When, If Ever, Should You Start a Family? The Question Is Getting Easier to Answer.

Ask a doctor how long you can wait to have a baby, and the answer's almost entirely based on age. After 40, on average, there's a tendency for women’s fertility to drop. But according to the Centers for Disease Control and Prevention, about 9 percent of married women ages 25 to 34 who hope to become mothers will have problems conceiving earlier. Fertility may depend on individual factors, including DNA.

Seattle Reproductive Medicine, a fertility center founded by academic endocrinologists, has recently partnered with the New York company Celmatix to search for genes that could influence whether a woman will face infertility. In years to come, says SRM doctor Gerard Letterie, such tests might offer women more decisive information about how many reproductive years they will have in their lifetimes and how early they should plan to have children, if they want them.

In the future, “I think family building is not going to be a passive process,” Letterie says. “It is going to be far more hands-on.”

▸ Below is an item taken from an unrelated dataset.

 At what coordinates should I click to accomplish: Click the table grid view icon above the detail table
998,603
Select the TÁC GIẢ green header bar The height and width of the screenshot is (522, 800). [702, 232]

The Male Pill Is on Its Way

“Anything that allows pregnancy to be planned empowers women,” says UW professor Stephanie Page, who's been part of a decades-long quest to develop methods of hormonal birth control for men, including the long-anticipated male pill. “We are putting something else on the menu of choices for people to plan their pregnancies,” she says. Page recently finished testing the pill among 83 men and will run a three-month trial with 100 this year. And the menu keeps expanding. In 2019, hundreds of couples will sign up for an international trial of a male contraceptive gel, applied daily and absorbed through the skin. It could still take several years for an entirely new class of contraceptives to clear the FDA’s regulatory hurdles. But when they do arrive on the shelves of drug stores, they could be game changers for both women and men.

Image: Amber Fouts

Sex Ed Is Body Positive and Smart

People aren’t used to thinking about puberty as a celebration, or as a platform of empowerment,” says Julie Metzger, aka the “Puberty Lady.” A Seattle nurse and educator, she has guided tens of thousands of girls in Washington, Oregon, and California into the wilderness of puberty through a workshop series via her organization, Great Conversations. Metzger’s decades-long work is a complement to the science-based King County curriculum FLASH (Family Life and Sexual Health), taught throughout the region’s school districts. But Metzger takes an unusual approach, placing preteens aged 10 to 12 (and their parents or trusted adults) in a room together to have disarming, authentic, sometimes whimsical discussions of the adolescent body. “Beyoncé writes her music and performs in front of thousands of people with a period,” Metzger tells them. “There’s women scientists working in a lab, creating a scientific experiment that will change the world while having a period."

Researchers Decode Breast Cancer Genes

Doctors have long known that certain genes can put a woman at far greater risk of developing breast and ovarian cancer. Some versions of these genes are known to increase the odds so significantly that a patient might opt for a double mastectomy, like Angelina Jolie, just to stave off the possibility. UW genetics professor Lea Starita and PhD student Greg Findlay have worked meticulously to catalogue as many variants of breast cancer genes as they can identify in cells grown in the laboratory to determine which ones put women in greatest jeopardy. Starita belongs to a citywide genetic research collaboration called the Brotman Baty Institute, launched in 2017 as a partnership with Fred Hutchinson Cancer Research Center and Seattle Children’s. Starita believes she and her collaborators will soon be able to help decode other dangers written into a person’s genetic code, such as the risk of heart disease, the number one killer of women in the U.S.